The SEC initiated legal action against Musk in October, seeking his testimony as part of an inquiry into his purchase of Twitter in 2022, subsequently rebranded as X. Musk had declined to participate in a scheduled interview in September, prompting the SEC’s lawsuit.

The investigation focuses on whether Musk adhered to legal requirements in disclosing his acquisition of Twitter shares and whether his public statements regarding the transaction were accurate.

ALSO READ: Elon Musk Says Will Retire His Phone Number And Use Only X For Calls, Texts

Musk Accuse SEC Of Harrasment

In response to the SEC’s efforts to interview him, Musk contested the subpoena, asserting that he had already been questioned twice and accusing the SEC of harassment. Judge Beeler dismissed Musk’s objections, affirming the SEC’s authority to issue the subpoena and emphasising its relevance to the investigation. Should Musk and the SEC fail to reach an agreement on the timing and location of the interview, Judge Beeler has indicated her readiness to arbitrate the matter.

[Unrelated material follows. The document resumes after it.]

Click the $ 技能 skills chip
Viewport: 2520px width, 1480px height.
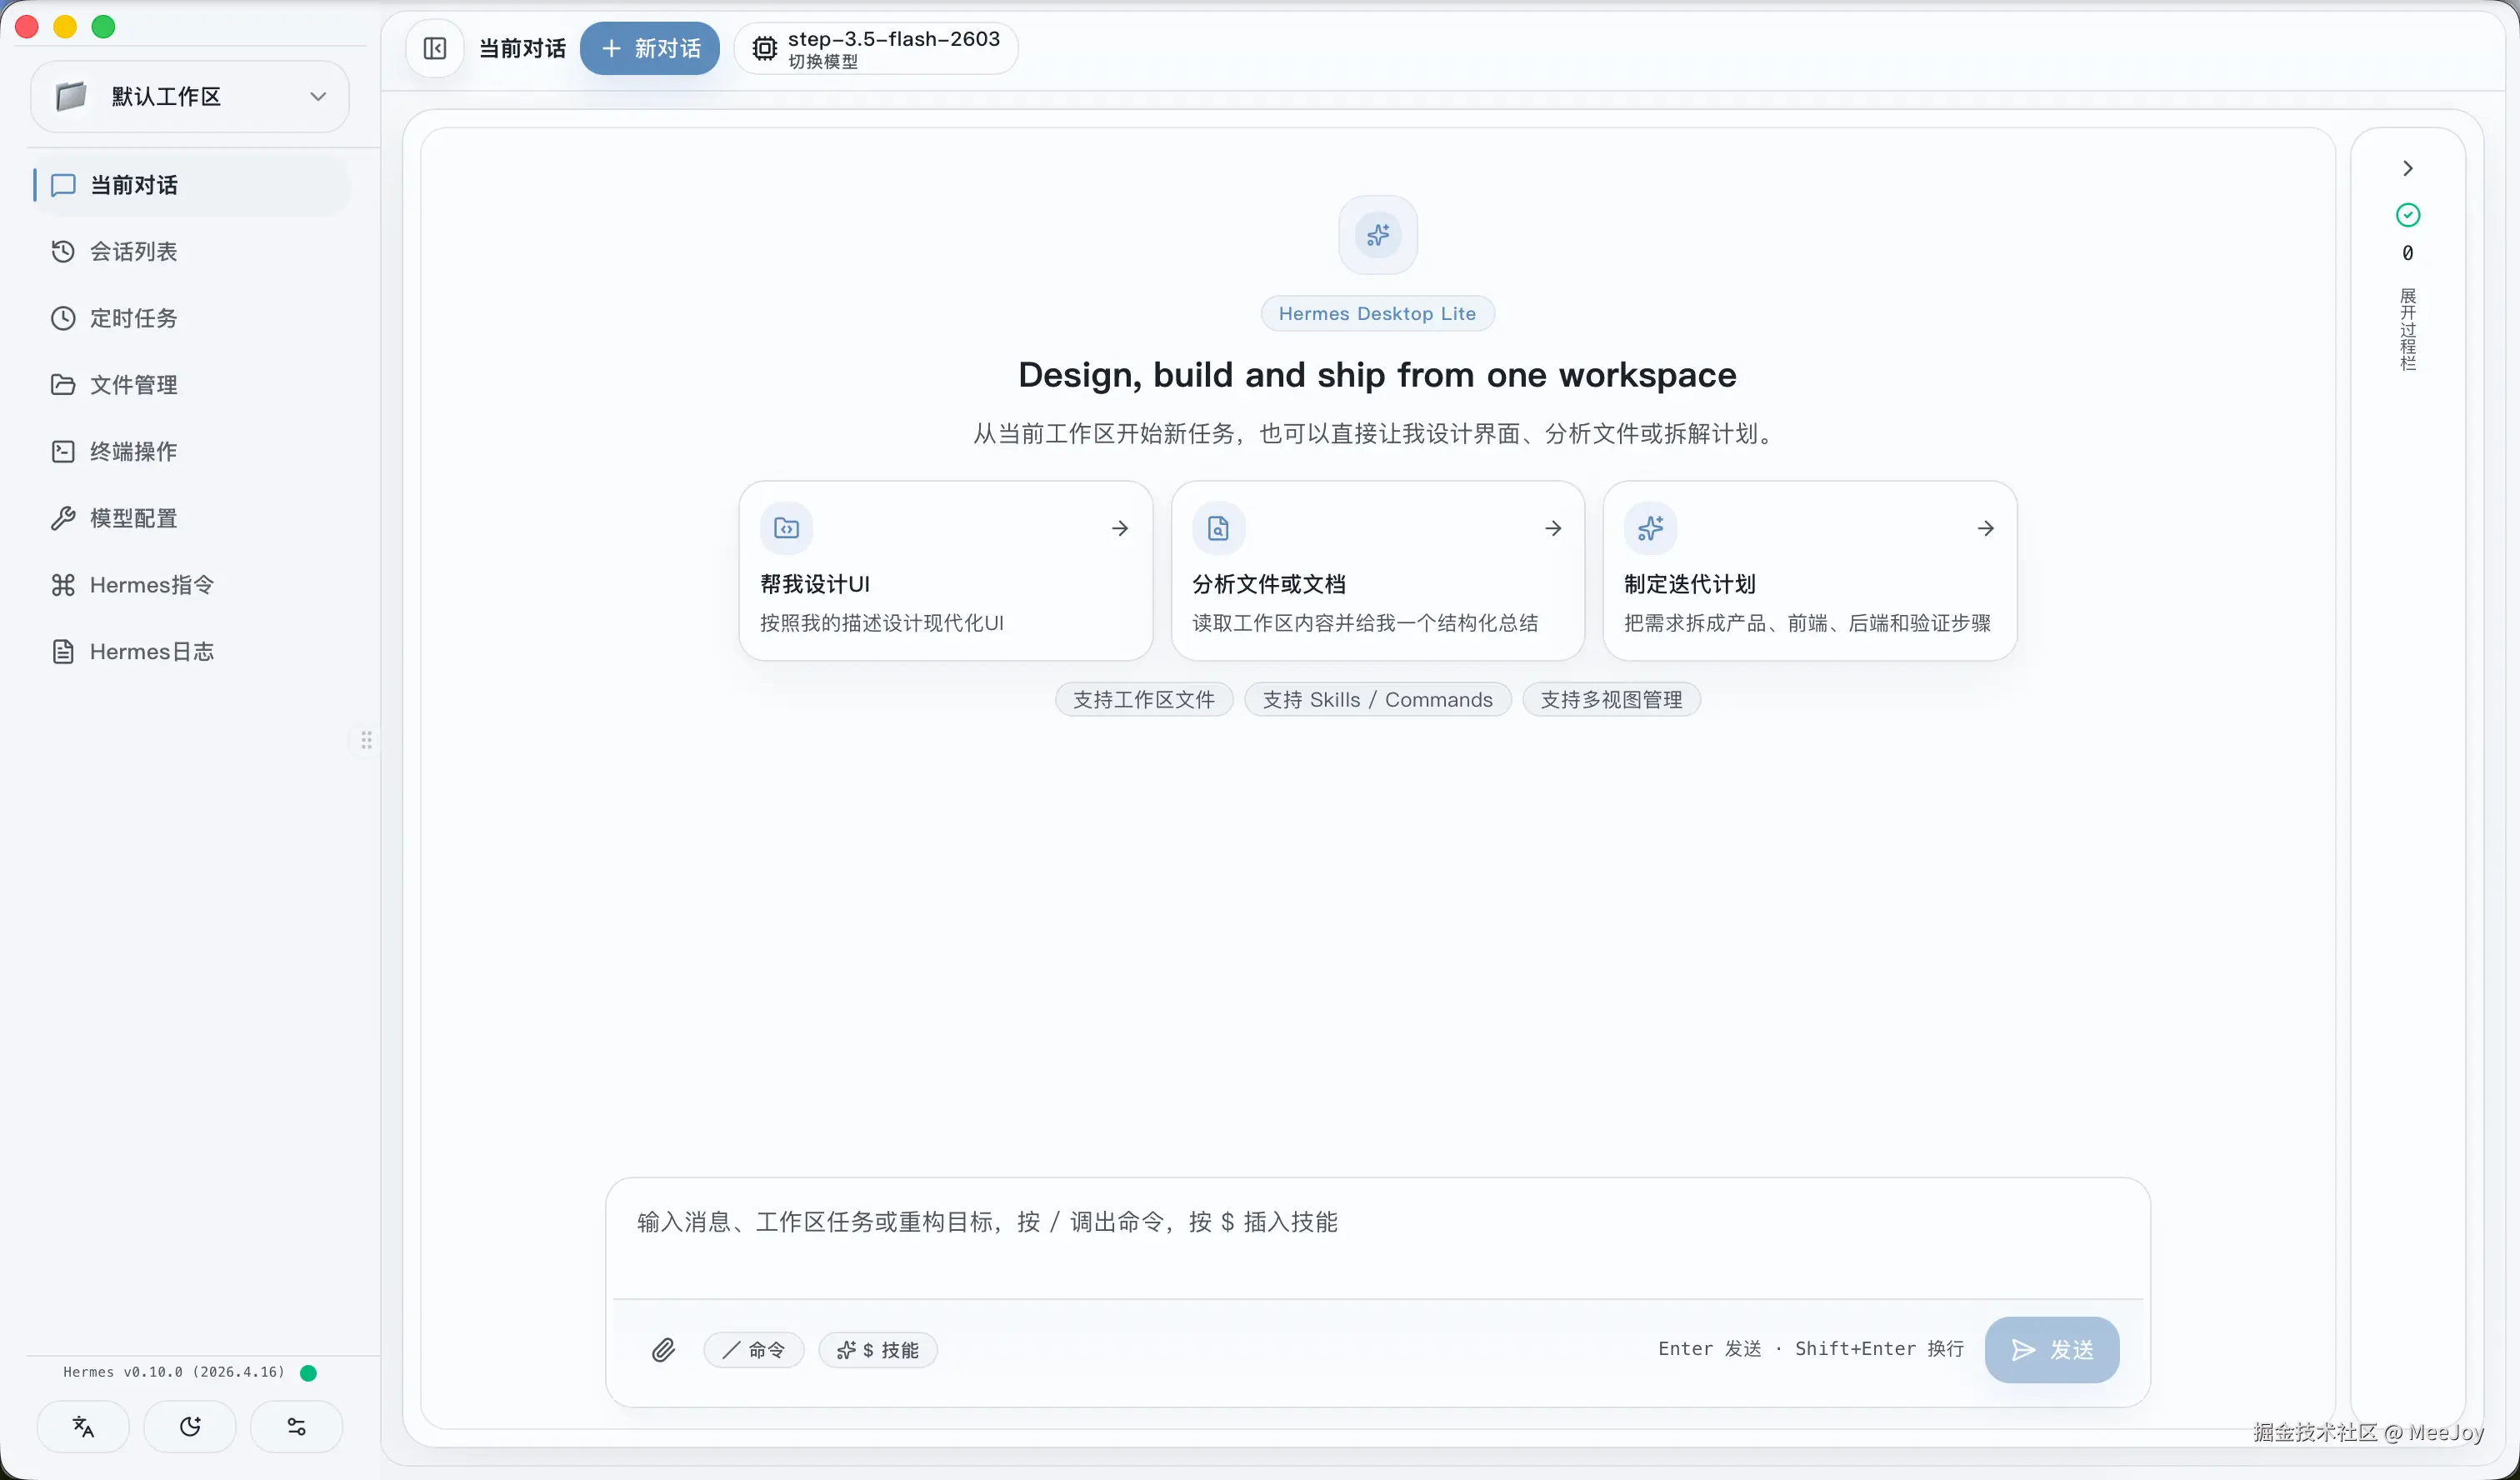tap(878, 1350)
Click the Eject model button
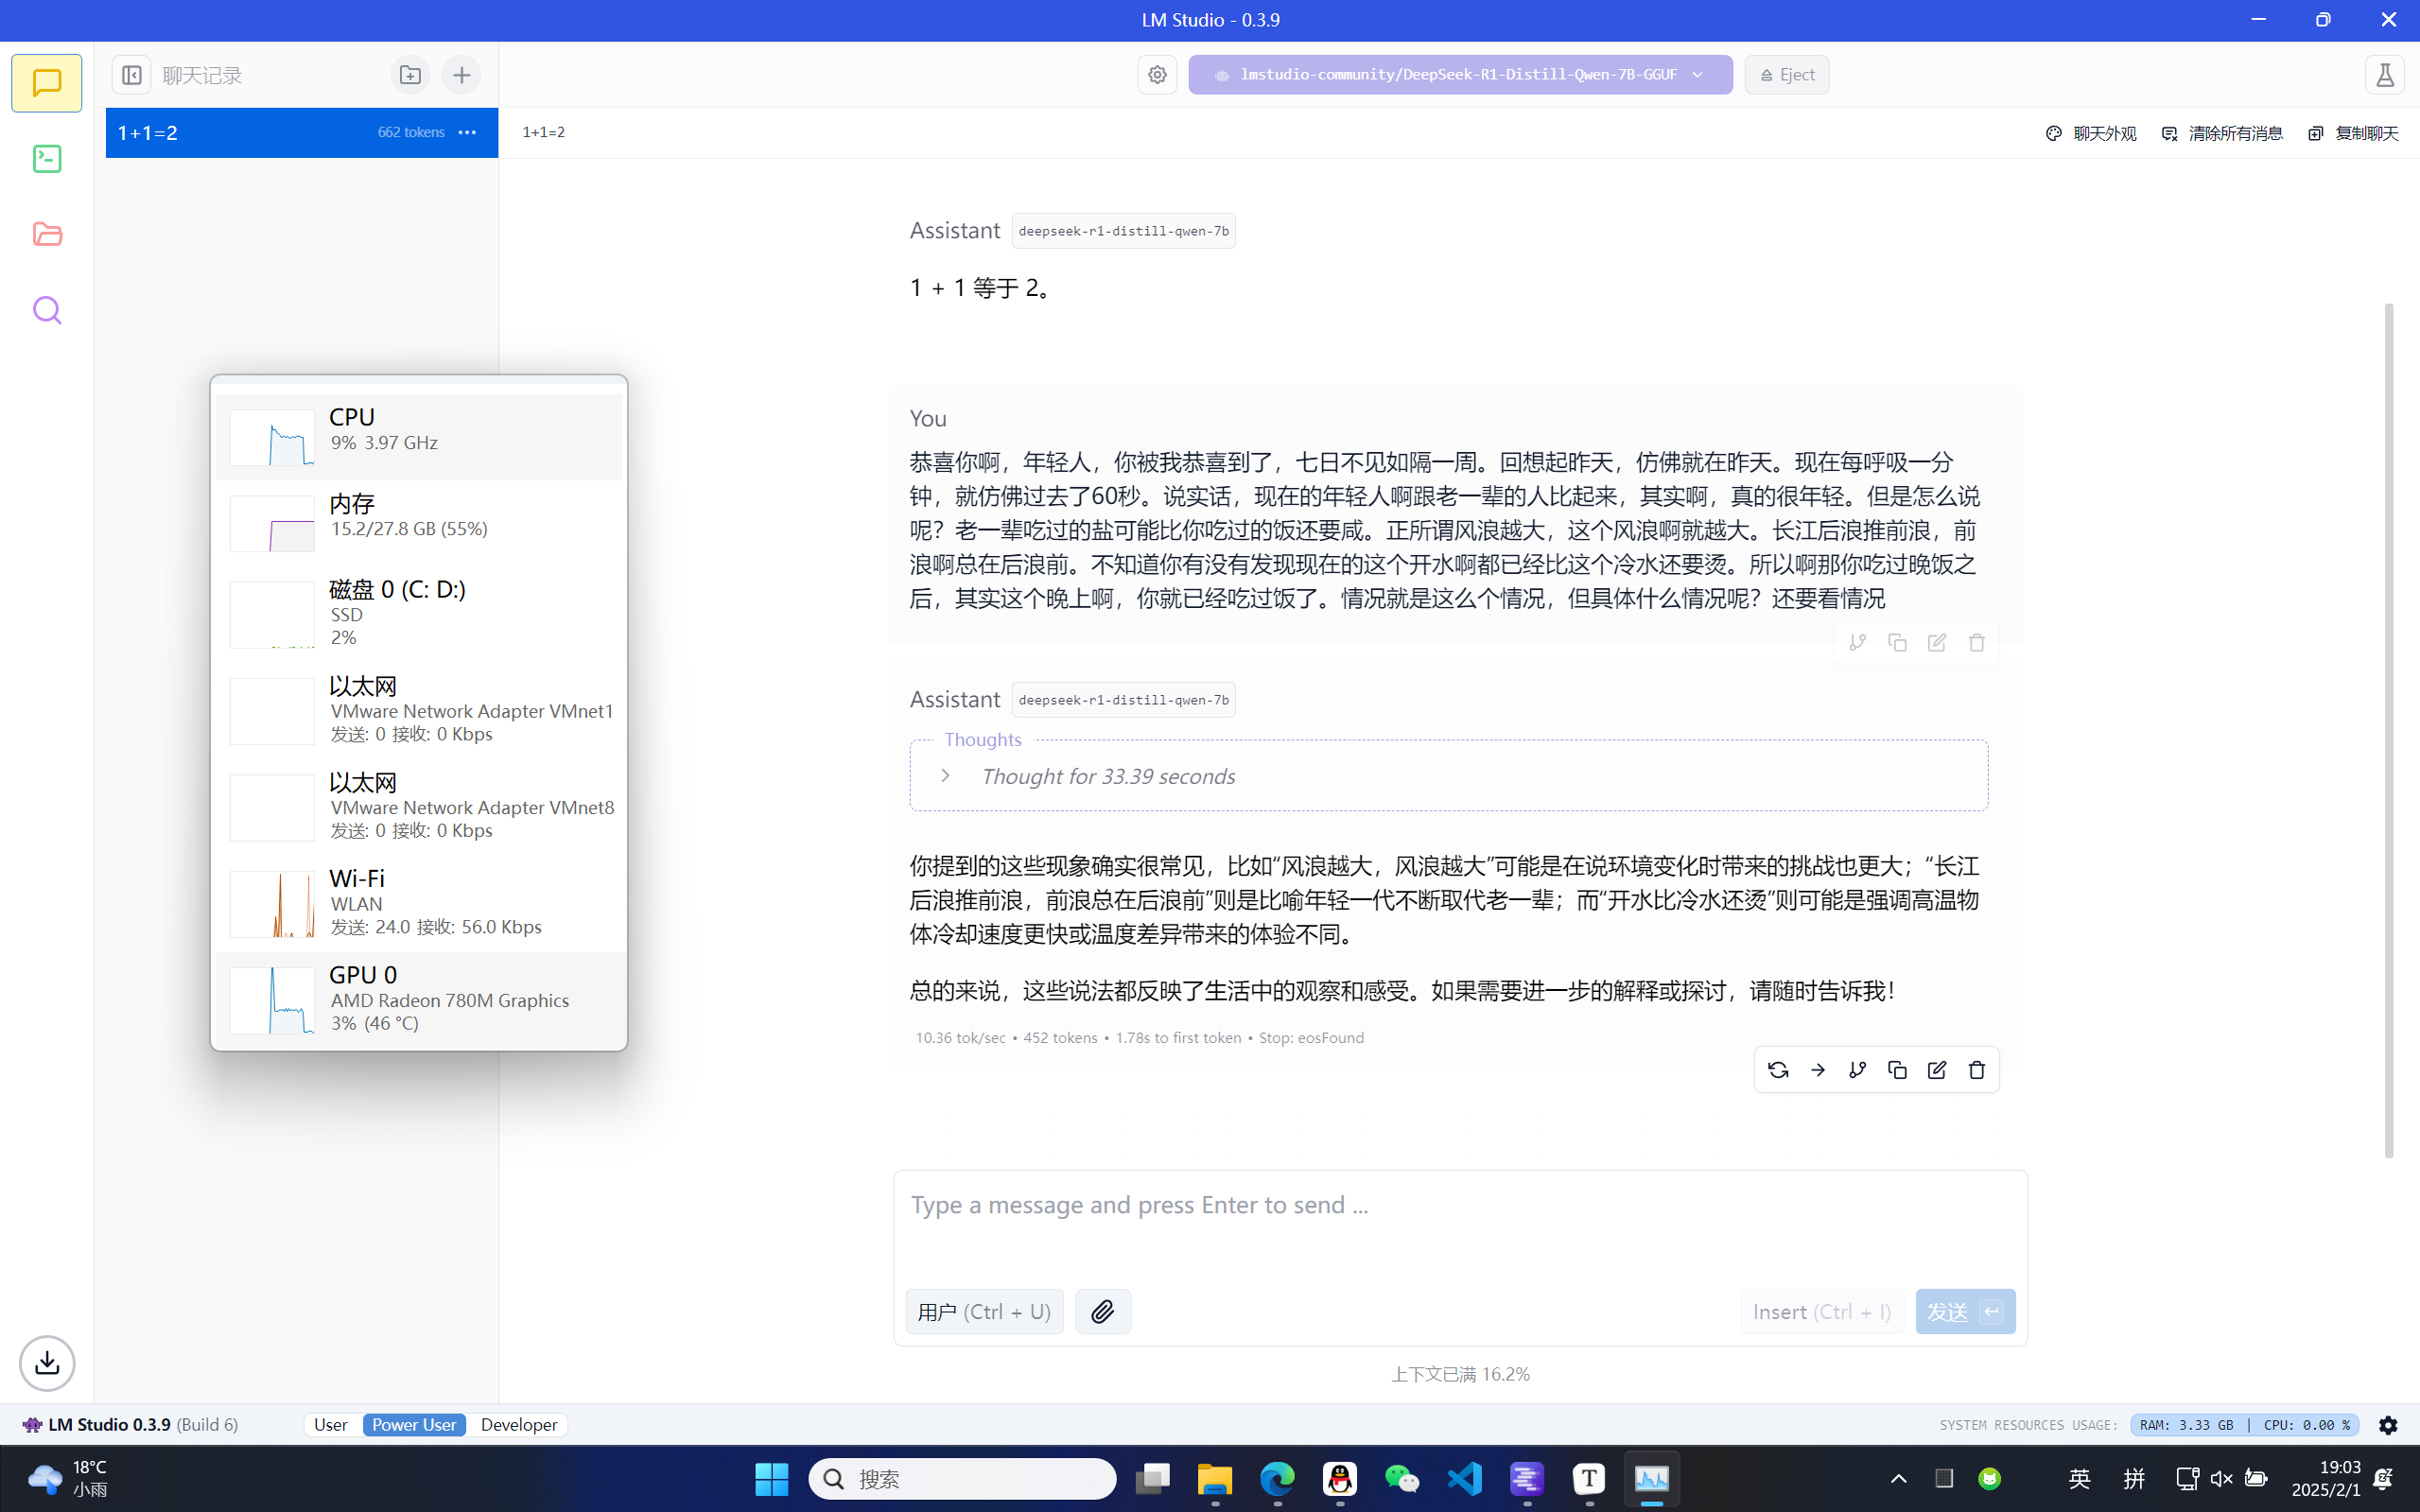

This development marks another chapter in the ongoing legal dispute between Musk and the SEC, which originated from Musk’s tweet in 2018 claiming “funding secured” for taking Tesla private. Following that incident, Musk entered into a settlement agreement with the SEC, agreeing to have his Tesla-related tweets vetted by a company lawyer. However, the SEC filed a subsequent lawsuit in 2019, alleging that Musk violated the terms of the agreement. Musk has petitioned the US Supreme Court to review the agreement, arguing that it infringes upon his constitutional right to free speech.